Paralysis and Self-Censorship in Civil Society
This has produced a particular kind of paralysis within Pakistan’s civil society. Practitioners who spent years building platforms for accountability and prevention now find themselves trapped between two shrinking spaces. Internationally, the withdrawal of donor infrastructure has removed the financial—and, in some respects, political—cover that once allowed them to operate with a degree of visibility. Domestically, a state with little appetite for independent civil society, democracy work, or rights-based advocacy has not become more tolerant in the interim. Rather, civic space has continued to shrink, often under the pretext of security. The result is a distinctive form of self-censorship. Before speaking about human rights violations in regions where donor commercial interests are now at stake, practitioners calculate the potential consequences for visas, professional relationships, and access to international or local networks that once sustained their work. Domestically, before speaking publicly about conflict, democracy, enforced disappearances, or state excesses, they weigh the personal and professional costs and act accordingly.
Domestic Philanthropy: A Gap That Cannot Be Filled
Pakistan’s domestic philanthropic culture offers no easy alternative. People give generously to madrassas, orphan sponsorships, hospitals, and humanitarian appeals. The impulse is genuine, but prevention work produces no visible beneficiary and no tangible outcome that can be photographed or publicly celebrated. Preventing a young man or woman in a fragile district from becoming the next recruit leaves no receipt, no ceremony, and no moment of transformation that anyone can easily identify.
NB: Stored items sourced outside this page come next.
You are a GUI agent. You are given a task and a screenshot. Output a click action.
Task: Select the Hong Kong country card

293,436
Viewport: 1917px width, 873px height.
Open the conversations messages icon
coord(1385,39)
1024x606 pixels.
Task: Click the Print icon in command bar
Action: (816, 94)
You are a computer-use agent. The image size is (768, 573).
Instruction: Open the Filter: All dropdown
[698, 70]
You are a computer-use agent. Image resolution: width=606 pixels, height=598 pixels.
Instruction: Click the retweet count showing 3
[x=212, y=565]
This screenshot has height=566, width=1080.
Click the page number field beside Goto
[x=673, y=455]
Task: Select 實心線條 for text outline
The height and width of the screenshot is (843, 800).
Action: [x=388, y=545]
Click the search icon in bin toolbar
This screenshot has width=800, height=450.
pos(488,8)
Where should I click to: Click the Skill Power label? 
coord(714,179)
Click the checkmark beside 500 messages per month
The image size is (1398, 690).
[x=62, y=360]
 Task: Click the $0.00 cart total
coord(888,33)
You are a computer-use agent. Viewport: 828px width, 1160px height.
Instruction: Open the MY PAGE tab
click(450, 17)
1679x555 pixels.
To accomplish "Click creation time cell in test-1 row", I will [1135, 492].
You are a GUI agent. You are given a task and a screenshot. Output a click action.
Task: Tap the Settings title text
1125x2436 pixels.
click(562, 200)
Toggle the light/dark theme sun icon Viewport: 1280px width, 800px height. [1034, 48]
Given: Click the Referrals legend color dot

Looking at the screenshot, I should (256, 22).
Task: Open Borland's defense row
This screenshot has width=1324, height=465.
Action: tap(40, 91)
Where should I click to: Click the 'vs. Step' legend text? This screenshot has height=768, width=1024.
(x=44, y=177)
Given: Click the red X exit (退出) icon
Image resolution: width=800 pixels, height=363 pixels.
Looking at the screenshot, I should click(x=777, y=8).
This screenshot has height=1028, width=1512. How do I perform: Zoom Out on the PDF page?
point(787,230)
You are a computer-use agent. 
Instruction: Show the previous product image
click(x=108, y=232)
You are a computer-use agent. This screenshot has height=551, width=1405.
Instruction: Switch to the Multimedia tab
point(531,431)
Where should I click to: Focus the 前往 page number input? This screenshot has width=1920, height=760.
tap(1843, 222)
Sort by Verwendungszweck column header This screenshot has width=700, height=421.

What Must Change: A Call for Strategic Investment
Where does this leave us? To the donors: the argument for staying is not charitable; it is strategic. The conditions that produce extremism do not disappear when prevention organisations close or when donor priorities suddenly shift. A funding model that secures extraction corridors while abandoning the social fabric of the communities living above those minerals is not a stable arrangement. If stability is truly the goal, prevention cannot be treated as optional or made contingent solely upon economic interests. And when donors do invest, particularly in P/CVE work or behavioural change initiatives, the model itself must change. Flexible, multi-year core funding is not overhead; it is the investment. Building the financial resilience of P/CVE and civil society organisations—so they can survive the gaps between grant cycles, political transitions, and inevitable shifts in donor priorities—is the only way this work can outlast the individuals currently carrying it forward. Pakistan’s civil society, philanthropic institutions, corporate sector, and diaspora networks must also become part of a broader conversation about what sustaining this work domestically should look like. The people doing prevention work in Pakistan today—without institutional backing, without reliable funding, and in the space between a reluctant state and a retreating donor community—continue because they understand what happens when that work stops. They did not enter this field to serve an extraction economy, and they will not abandon it to serve one. What they need, and what the international community owes them, is not another minerals protection grant. It is sustained, flexible investment in the work that keeps the ground above those minerals from becoming ungovernable.